今晚照例先教几个字:打、日、本、为、人、民。笔划在自制的沙盘上划拉。
然后,是“读本时间”。肖然翻开到《明日食单》选段,清了清嗓子:“同志们,咱们今天,不学打仗,先学学吃。”
下面一阵低低的哄笑,气氛松动了些。
肖然脸微热,但坚持读下去,读的是夏日瓜果一段:“西瓜须是沙瓤,井水镇过,一刀剖开,喀嚓有声,红瓤黑籽,甘冽如泉。午睡方醒,取一牙食之,暑气全消”
他的声音起初还有些板,但读着读着,自己也仿佛被那文字里的清凉甘甜浸润了。
下面静悄悄的,只有远处池塘的蛙鸣。
战士们舔着干裂的嘴唇,眼神飘忽,好像真看见了那红瓤黑籽、井水镇过的西瓜。有人小声咕哝:“乖乖,这得是地主老财过的日子吧”
读完,肖然按照赵政委教的方法,合上书问:“同志们,热不热?渴不渴?”
“热!渴!”回答很实在。
“这样的西瓜,这样的舒坦日子,鬼子能给咱们吗?天上能掉下来吗?”
“不能!”这次回答整齐了不少,带着愤懑。
“那咋办?”
“自己打出来!”黑瘦战士王栓柱又第一个吼出来,眼睛在汽灯下闪闪发亮。
“对!打走鬼子,咱们自己种瓜,自己吃个够!”肖然趁热打铁,把话题引向生产自救和保卫秋收。
讨论比识字时热烈得多,瓜怎么种,井怎么打,未来自家的院子里是不是也要栽棵葡萄遥远的“好日子”被拆解成具体而微的憧憬,一点点渗进这些握惯了枪杆的汉子心里。
李铁山有时会背着手,像个巡查岗哨的哨兵,在夜校外围暗处站一会儿。
他不进去,只听。听到那些关于“西瓜”、“葡萄”的嗡嗡议论,他鼻子里哼一声,转身走开,对跟在身边的警卫员嘀咕:“妈的,一群馋鬼。”可嘴角似乎又有一丝几乎看不见的松动。
战前动员也变了样。
一次拔除伪军外围据点的行动前,连指导员没有照例长篇大论敌我态势和牺牲决心,而是把队伍集合在树林里,掏出了读本。
“同志们,打仗前,咱们先听一段书。”他打开《安家记》选段,声音不高,却清晰,“夏夜,暑热渐消,一家老小洗罢澡,搬了板凳坐在院子里。
槐花香暗暗浮动,孩子们跑累了,趴在大人膝头。
这时,打开那‘收音机’,里面正唱着‘我正在城楼观山景’枪声炮声,都隔在另一个世界。这,就是安生。”
树林里很静,只有风吹树叶的沙沙声。
战士们听着,有的人眼神柔和了一瞬,想起了自家院子的某个夜晚,想起了爹娘,或者自家光屁股的娃。
指导员合上书,目光扫过众人:“这样的晚上,安生不安生?想不想要?”
“想!”声音从胸膛里涌出来。
“那据点里那些二鬼子,帮着日本人抢咱们的粮,烧咱们的房,不让咱们的爹娘娃子有安生日子过,该不该揍?”

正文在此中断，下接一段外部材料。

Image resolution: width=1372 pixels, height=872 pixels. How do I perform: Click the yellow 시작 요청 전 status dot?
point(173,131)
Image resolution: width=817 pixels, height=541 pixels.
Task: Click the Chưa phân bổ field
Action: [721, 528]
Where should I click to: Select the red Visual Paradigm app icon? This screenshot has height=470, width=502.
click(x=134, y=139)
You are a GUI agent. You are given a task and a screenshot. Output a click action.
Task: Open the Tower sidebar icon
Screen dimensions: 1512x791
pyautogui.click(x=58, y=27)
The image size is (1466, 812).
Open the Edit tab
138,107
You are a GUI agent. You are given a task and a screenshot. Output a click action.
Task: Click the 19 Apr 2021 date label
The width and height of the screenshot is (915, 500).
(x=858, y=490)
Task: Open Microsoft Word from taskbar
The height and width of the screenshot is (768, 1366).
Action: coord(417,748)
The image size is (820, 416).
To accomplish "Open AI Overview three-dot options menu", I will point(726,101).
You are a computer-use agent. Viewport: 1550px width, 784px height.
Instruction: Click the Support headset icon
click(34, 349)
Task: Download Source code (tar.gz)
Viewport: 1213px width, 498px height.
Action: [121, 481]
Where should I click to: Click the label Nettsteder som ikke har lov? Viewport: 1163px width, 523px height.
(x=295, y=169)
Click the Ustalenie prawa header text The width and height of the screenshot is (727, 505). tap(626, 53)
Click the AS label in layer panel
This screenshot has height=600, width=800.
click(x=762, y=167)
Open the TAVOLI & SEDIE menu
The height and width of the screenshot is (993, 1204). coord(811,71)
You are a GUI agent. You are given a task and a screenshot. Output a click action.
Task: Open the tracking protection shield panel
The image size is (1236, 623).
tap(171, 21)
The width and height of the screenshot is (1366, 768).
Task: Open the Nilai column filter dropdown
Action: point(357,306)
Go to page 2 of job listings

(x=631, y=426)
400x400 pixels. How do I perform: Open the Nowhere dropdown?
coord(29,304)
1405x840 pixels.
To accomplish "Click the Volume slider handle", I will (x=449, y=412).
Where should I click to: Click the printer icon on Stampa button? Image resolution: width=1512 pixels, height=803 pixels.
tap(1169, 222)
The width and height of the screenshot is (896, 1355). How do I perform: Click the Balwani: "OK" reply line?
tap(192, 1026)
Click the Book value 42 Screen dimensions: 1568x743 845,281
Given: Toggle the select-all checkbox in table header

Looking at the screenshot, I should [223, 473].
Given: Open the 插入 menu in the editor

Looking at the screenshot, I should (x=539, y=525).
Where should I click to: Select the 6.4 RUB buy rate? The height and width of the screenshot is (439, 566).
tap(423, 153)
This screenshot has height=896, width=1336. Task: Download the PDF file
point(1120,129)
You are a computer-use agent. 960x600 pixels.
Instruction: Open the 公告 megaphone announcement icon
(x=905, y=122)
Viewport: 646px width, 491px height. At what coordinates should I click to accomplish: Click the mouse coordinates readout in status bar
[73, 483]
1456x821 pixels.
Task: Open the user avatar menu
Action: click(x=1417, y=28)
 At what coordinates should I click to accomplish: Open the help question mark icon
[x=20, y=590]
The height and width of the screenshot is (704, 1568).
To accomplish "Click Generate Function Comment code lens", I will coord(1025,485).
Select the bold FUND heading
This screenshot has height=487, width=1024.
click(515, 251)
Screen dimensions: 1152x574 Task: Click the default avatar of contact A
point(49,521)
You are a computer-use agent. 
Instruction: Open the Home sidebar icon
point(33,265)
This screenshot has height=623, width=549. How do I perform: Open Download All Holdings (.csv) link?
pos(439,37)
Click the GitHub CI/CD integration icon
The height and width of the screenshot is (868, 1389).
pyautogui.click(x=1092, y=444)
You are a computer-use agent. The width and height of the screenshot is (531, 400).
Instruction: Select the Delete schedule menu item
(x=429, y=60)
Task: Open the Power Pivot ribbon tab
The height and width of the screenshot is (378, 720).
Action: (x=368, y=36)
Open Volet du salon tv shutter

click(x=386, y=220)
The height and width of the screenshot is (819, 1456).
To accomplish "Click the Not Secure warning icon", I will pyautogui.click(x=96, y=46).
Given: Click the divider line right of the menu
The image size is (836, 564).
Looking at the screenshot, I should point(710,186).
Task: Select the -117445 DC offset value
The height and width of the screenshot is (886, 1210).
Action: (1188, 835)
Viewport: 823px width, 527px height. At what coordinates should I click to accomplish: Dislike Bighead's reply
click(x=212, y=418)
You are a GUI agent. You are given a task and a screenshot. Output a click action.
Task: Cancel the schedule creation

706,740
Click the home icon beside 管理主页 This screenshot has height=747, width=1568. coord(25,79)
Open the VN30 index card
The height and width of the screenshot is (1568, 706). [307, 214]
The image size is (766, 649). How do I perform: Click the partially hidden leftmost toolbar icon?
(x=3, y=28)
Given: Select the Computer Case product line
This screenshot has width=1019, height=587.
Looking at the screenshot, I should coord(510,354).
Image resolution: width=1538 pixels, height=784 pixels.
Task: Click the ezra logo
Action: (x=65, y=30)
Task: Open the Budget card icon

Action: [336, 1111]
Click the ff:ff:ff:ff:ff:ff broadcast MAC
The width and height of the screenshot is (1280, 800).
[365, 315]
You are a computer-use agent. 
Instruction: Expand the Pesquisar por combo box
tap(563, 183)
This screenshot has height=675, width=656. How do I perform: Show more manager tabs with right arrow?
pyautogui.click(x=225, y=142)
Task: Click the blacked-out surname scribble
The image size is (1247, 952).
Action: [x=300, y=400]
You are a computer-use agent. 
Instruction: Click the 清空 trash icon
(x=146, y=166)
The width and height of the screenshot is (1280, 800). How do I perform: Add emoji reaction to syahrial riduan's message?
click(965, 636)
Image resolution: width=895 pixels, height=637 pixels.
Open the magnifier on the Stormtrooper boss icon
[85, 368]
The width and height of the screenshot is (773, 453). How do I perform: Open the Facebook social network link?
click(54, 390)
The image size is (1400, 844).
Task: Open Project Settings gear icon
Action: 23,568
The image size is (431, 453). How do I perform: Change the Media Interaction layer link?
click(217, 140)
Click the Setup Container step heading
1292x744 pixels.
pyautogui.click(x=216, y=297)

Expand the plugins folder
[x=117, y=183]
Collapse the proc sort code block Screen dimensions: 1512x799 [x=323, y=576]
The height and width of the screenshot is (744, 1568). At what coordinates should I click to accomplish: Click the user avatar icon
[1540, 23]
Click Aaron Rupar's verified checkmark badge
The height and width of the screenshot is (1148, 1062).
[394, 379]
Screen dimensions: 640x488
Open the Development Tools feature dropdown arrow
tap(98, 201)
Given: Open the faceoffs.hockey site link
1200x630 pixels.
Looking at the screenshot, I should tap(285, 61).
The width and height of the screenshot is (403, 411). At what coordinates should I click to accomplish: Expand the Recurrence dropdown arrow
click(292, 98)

“该!揍死狗日的!”怒火被精准地点燃,目标无比明确。
冲锋号响起时,战士们跃出掩体的那股劲头,似乎比以往更添了几分理直气壮的狠厉。
对俘虏的“工作”,也开始有了章法。
不再仅仅是关押和简单问讯。在团部后山临时看押的地方,设立了“学习角”。伪军俘虏被带过来,蹲在地上,先听“课”。
肖然和其他教员轮流上阵。
他们不再刻意板着脸,而是用一种近乎平淡的、讲述事实的语气,读《绝望之花》里关于沦陷区百姓悲惨生活的段落,特别是恒河岸边帕万一家代代为奴、毫无希望的故事。
这些故事被反复讲述,配上一些真实的见闻。
“想想吧,”肖然对着眼前十几个垂头丧气的俘虏说,他们穿着破烂的伪军黄皮,眼神躲闪,“你们现在给鬼子卖命,欺负自己乡亲,换一口狗都不稀罕的吃的。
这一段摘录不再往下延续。